- Exercise description -
No pictures should be carried over. Output all other parts of the entries verbatim.

- Data for analysis -
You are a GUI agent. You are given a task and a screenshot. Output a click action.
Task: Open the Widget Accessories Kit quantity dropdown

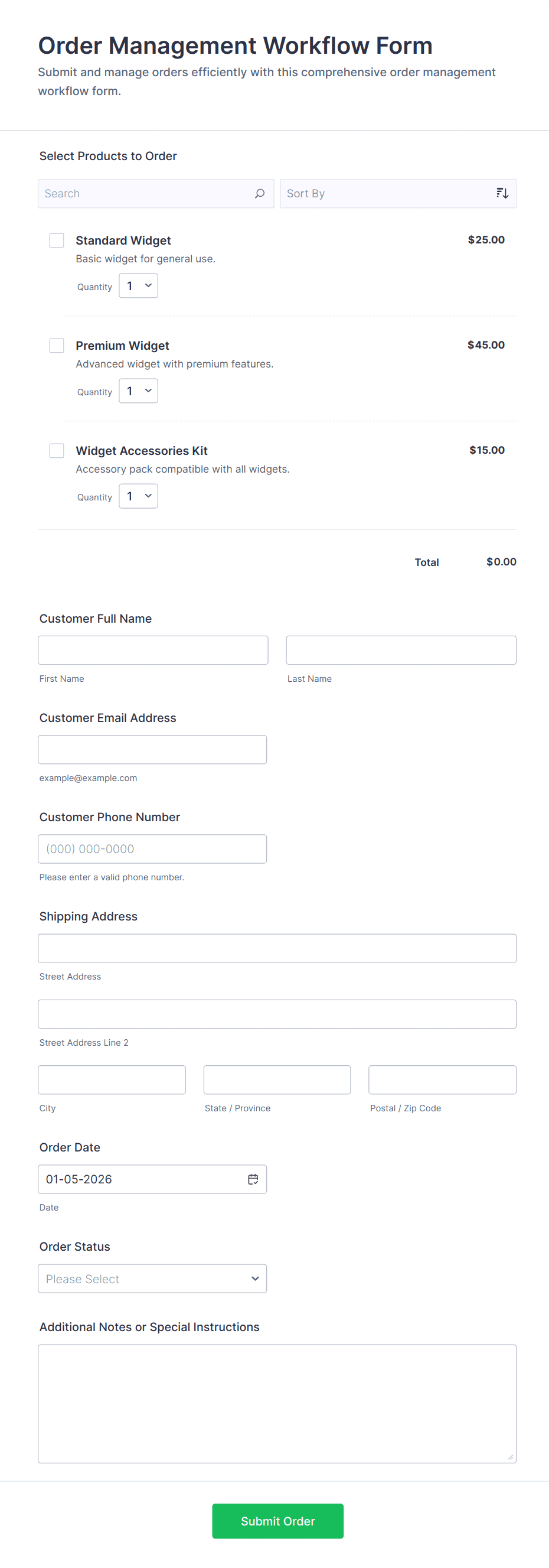coord(138,496)
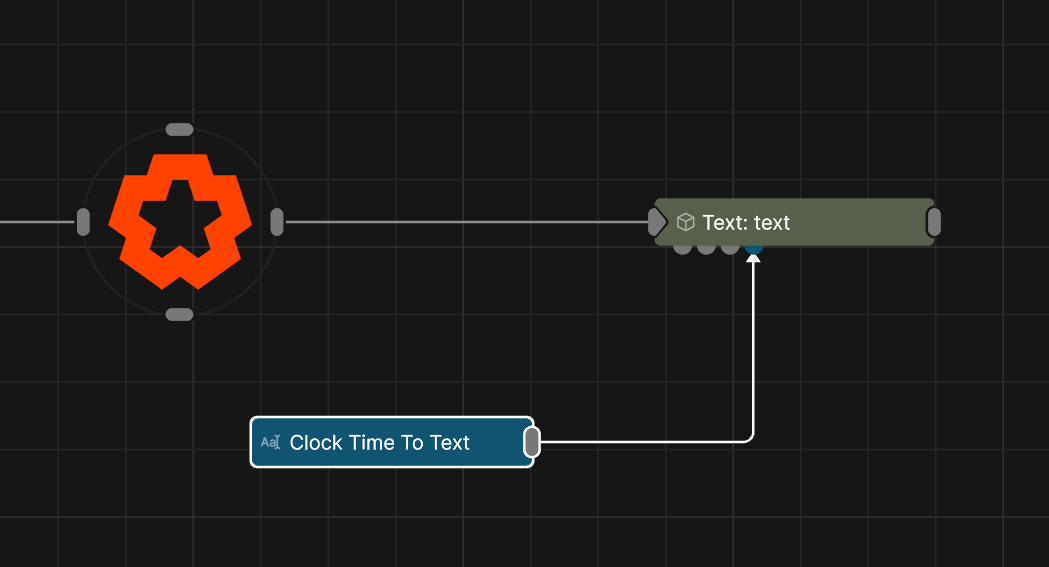1049x567 pixels.
Task: Select wire between orange node and Text node
Action: (x=460, y=222)
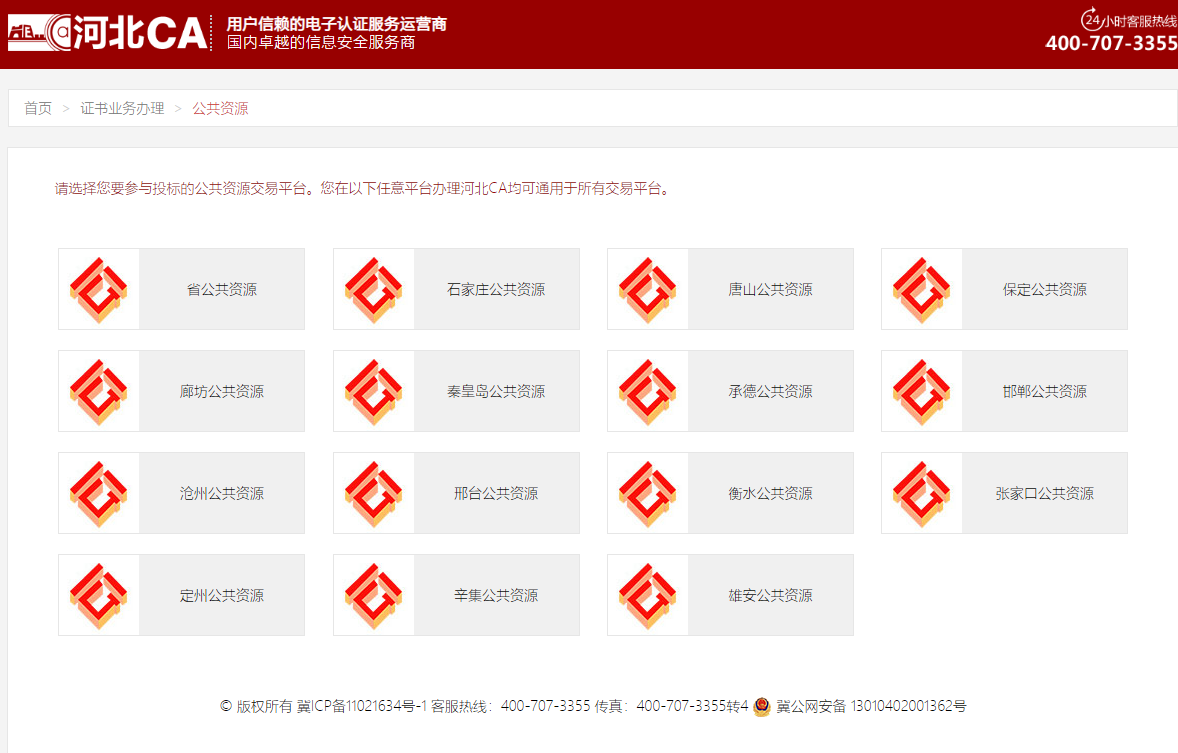Click the icon beside 廊坊公共资源
This screenshot has height=753, width=1178.
click(99, 391)
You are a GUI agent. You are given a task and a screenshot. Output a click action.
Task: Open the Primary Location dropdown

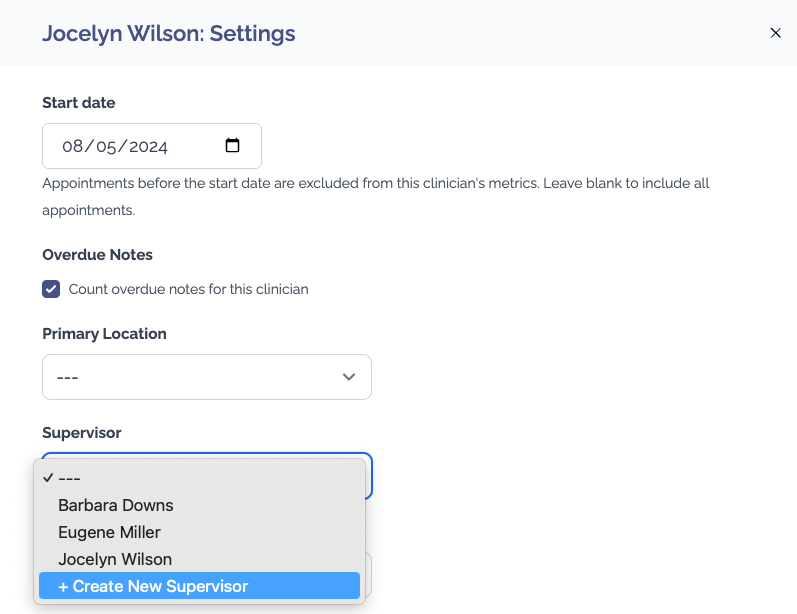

- Answer area -
You are a GUI agent. You are given a task and a screenshot. Output a click action.
Task: Open the Widget Accessories Kit quantity dropdown

coord(138,496)
1049x567 pixels.
Task: Select wire between orange node and Text node
Action: (x=460, y=222)
Click the icon beside 廊坊公共资源
This screenshot has height=753, width=1178.
click(99, 391)
You are a GUI agent. You are given a task and a screenshot. Output a click action.
Task: Open the Primary Location dropdown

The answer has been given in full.